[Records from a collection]
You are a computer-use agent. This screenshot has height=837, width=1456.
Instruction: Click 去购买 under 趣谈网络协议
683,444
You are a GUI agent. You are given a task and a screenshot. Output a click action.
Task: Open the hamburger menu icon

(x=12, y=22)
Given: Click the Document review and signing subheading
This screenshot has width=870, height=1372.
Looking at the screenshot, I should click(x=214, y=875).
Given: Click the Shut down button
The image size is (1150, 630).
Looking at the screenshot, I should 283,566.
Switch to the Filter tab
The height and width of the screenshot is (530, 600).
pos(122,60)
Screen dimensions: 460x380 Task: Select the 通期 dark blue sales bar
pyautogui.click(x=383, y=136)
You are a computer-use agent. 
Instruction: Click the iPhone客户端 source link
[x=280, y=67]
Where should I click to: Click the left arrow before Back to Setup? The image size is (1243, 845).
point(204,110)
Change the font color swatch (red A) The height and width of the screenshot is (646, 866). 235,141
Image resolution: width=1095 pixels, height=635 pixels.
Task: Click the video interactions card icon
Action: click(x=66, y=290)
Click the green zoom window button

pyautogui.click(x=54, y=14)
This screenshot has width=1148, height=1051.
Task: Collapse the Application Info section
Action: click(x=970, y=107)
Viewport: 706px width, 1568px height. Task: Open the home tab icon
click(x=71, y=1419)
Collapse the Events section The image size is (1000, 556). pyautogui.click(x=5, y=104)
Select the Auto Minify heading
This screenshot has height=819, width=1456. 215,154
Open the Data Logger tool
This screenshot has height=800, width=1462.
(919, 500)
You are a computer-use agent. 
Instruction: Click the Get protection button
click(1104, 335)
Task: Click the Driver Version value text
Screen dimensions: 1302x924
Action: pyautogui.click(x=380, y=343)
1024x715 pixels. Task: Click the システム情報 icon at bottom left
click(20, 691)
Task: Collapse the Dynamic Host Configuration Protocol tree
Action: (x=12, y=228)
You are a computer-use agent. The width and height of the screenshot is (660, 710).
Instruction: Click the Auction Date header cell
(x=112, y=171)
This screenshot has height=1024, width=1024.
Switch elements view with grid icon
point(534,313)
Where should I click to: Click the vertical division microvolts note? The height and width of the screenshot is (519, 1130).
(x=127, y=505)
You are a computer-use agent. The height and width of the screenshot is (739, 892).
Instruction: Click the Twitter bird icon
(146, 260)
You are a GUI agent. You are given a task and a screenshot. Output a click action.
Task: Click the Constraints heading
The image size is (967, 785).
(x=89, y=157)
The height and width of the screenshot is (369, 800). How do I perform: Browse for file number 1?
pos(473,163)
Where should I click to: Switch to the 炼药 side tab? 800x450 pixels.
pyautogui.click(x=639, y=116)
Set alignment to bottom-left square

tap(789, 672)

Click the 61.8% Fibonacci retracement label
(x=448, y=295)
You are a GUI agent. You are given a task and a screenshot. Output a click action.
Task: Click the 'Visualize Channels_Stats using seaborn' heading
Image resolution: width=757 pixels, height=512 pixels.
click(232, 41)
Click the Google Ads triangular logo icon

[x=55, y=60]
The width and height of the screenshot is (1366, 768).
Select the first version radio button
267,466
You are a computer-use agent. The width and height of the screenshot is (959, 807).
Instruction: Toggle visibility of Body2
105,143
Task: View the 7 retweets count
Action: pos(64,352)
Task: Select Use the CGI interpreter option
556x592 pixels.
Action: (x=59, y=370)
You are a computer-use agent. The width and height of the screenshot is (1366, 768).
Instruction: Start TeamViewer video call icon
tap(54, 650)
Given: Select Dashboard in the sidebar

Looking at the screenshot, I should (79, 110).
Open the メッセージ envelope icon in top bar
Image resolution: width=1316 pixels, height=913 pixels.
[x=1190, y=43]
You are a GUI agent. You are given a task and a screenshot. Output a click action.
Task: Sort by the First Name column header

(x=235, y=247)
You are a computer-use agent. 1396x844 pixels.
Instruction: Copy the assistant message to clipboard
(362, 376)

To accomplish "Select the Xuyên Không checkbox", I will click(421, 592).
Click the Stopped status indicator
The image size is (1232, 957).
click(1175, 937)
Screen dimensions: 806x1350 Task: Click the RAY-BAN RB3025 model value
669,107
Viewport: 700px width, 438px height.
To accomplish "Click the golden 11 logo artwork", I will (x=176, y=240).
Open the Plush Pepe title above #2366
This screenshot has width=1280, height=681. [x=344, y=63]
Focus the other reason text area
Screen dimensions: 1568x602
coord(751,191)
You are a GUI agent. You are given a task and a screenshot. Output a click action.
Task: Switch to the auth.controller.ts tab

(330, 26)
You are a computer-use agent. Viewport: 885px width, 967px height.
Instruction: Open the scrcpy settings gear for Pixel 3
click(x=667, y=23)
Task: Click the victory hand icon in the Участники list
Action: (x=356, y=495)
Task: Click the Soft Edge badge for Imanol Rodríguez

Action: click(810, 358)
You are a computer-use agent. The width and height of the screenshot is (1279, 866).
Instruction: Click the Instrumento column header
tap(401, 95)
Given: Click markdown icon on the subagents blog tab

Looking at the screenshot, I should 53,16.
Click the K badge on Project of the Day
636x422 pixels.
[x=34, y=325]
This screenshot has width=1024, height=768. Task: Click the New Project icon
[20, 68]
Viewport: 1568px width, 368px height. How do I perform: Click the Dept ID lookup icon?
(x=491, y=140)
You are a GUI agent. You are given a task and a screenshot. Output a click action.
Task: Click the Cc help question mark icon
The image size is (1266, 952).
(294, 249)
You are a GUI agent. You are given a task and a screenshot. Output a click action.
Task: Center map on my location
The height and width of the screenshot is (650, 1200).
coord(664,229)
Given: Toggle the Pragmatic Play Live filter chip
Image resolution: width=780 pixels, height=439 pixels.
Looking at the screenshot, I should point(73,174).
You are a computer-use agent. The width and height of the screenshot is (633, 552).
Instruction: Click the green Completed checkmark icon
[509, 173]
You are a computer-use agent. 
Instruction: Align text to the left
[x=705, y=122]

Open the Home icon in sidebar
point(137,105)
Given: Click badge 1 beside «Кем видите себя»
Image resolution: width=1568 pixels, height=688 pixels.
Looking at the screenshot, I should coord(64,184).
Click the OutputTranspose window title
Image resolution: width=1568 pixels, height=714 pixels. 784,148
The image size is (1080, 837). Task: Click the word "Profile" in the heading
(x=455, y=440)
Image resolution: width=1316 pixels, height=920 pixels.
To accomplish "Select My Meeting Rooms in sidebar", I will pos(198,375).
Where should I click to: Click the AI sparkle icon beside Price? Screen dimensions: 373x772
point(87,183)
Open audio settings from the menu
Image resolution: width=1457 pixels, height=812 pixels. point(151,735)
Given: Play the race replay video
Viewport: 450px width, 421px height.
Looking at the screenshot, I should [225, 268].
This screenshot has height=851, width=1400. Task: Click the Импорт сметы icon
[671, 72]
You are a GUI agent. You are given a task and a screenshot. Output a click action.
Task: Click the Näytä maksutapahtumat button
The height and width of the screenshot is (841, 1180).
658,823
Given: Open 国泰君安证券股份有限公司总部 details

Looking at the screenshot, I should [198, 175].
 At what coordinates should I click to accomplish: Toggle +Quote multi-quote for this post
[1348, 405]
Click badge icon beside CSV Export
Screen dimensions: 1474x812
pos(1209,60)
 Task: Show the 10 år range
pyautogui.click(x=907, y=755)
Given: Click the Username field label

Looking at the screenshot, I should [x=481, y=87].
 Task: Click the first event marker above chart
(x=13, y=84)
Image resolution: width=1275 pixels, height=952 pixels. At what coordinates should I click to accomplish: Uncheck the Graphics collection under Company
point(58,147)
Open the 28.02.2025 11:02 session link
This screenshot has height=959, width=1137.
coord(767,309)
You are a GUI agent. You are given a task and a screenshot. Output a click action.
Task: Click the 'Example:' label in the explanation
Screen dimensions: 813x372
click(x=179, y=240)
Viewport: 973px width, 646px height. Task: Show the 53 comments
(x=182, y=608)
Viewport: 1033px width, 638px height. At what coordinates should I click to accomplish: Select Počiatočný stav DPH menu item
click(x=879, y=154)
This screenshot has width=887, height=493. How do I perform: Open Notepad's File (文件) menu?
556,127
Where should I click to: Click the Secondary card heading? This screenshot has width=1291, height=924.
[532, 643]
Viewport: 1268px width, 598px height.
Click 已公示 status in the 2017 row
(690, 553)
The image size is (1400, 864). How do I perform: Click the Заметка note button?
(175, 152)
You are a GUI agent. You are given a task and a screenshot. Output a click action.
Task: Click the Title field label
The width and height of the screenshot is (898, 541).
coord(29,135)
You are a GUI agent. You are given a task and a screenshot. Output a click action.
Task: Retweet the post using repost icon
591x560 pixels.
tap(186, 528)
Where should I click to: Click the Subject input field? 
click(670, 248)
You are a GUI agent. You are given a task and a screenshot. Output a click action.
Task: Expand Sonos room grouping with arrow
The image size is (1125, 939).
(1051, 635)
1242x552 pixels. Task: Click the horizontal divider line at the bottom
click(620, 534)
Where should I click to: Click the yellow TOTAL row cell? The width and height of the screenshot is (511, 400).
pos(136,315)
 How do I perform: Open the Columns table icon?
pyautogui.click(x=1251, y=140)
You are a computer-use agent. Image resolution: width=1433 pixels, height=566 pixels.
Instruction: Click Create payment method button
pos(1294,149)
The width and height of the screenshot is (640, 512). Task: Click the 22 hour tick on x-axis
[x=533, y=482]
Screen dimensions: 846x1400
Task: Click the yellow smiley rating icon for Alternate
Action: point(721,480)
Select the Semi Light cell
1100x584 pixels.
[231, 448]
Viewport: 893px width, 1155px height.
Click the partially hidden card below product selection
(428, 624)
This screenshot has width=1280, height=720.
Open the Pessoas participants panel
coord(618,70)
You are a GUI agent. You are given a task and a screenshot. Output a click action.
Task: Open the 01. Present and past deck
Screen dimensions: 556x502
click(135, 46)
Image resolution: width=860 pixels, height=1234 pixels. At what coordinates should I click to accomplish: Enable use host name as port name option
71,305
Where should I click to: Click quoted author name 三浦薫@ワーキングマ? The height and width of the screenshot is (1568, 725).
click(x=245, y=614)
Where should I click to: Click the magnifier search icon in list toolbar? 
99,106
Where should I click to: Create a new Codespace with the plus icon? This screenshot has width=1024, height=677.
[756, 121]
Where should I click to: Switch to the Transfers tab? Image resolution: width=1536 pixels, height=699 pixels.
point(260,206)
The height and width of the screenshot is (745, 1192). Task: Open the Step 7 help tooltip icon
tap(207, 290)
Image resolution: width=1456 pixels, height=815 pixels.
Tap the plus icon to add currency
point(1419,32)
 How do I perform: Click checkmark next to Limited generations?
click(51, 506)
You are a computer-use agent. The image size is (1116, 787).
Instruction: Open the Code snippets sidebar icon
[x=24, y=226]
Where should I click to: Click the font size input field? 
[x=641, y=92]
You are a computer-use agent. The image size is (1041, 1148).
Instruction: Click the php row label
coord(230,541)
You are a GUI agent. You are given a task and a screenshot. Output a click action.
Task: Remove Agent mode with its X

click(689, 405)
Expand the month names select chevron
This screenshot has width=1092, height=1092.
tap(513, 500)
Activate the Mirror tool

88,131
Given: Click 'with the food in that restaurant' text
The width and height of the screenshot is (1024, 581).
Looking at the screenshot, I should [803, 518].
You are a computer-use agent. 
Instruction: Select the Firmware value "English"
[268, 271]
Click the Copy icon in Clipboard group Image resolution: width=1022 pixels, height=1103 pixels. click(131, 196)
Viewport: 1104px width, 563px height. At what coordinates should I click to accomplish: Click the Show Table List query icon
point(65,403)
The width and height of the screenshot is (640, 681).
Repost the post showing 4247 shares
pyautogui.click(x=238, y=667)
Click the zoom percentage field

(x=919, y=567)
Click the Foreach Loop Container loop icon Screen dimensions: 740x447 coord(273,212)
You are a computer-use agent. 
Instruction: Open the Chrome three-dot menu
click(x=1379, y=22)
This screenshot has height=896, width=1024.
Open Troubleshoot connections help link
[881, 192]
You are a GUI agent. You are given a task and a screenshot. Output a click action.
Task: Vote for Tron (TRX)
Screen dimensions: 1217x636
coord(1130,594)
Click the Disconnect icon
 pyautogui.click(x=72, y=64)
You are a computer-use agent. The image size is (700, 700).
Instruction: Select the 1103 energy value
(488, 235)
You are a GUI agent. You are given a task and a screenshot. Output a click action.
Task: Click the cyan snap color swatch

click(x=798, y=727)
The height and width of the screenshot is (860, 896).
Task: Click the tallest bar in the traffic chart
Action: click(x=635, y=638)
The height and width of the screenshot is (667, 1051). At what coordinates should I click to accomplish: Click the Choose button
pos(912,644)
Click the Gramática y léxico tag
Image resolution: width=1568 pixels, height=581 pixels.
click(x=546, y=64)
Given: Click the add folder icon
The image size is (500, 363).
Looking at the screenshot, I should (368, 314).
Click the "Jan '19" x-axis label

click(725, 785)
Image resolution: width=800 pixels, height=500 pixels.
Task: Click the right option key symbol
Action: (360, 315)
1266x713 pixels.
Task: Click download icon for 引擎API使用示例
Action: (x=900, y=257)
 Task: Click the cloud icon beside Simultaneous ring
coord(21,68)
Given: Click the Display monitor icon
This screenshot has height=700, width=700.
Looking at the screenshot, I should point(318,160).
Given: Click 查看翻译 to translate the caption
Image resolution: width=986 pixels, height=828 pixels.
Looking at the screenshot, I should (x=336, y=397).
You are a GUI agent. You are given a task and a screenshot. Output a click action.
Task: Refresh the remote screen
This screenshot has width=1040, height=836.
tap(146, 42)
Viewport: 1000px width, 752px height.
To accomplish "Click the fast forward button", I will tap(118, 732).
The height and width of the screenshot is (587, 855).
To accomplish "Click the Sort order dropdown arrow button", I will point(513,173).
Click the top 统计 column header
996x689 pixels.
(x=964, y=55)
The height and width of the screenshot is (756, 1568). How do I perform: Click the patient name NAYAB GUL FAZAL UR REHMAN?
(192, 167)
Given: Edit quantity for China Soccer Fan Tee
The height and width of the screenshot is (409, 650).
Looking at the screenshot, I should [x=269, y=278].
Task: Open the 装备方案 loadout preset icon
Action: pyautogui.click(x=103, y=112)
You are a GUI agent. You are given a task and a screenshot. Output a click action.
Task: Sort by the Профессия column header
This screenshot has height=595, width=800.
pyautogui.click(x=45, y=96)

- _ACTIVITY_: Look above for the line with "Viewport: 1568px width, 368px" and the line with "Given: Toggle the". Write out those two lines and all the lines between them, exactly, and no others.

- _RESPONSE AREA_:
Viewport: 1568px width, 368px height. How do I perform: Click the Dept ID lookup icon?
(x=491, y=140)
You are a GUI agent. You are given a task and a screenshot. Output a click action.
Task: Click the Cc help question mark icon
The image size is (1266, 952).
(294, 249)
You are a GUI agent. You are given a task and a screenshot. Output a click action.
Task: Center map on my location
The height and width of the screenshot is (650, 1200).
coord(664,229)
Given: Toggle the Pragmatic Play Live filter chip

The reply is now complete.